*Task objective*
Gather each line from the records below that contains the word "agent", and copy those lines out.

*Data provided*
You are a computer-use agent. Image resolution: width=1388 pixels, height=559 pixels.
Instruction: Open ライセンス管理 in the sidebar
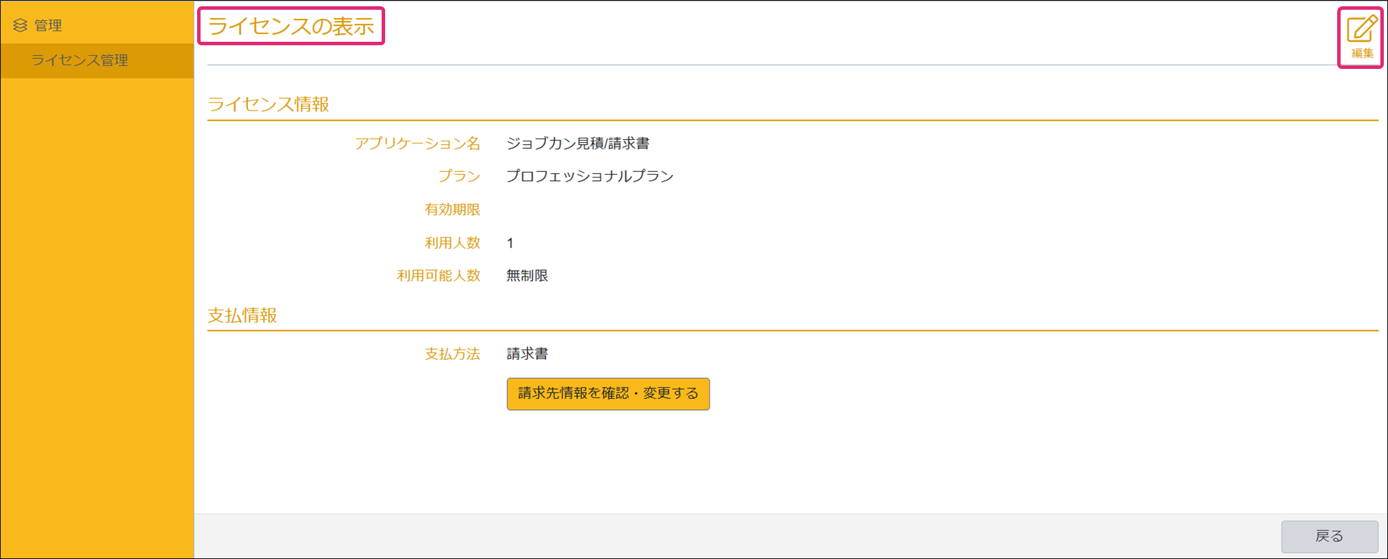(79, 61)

--

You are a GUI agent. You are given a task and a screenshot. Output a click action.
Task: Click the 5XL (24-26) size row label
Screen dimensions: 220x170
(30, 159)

*The result*
You are a computer-use agent. Image resolution: width=1388 pixels, height=559 pixels.
You are a GUI agent. You are given a task and a screenshot. Output a click action.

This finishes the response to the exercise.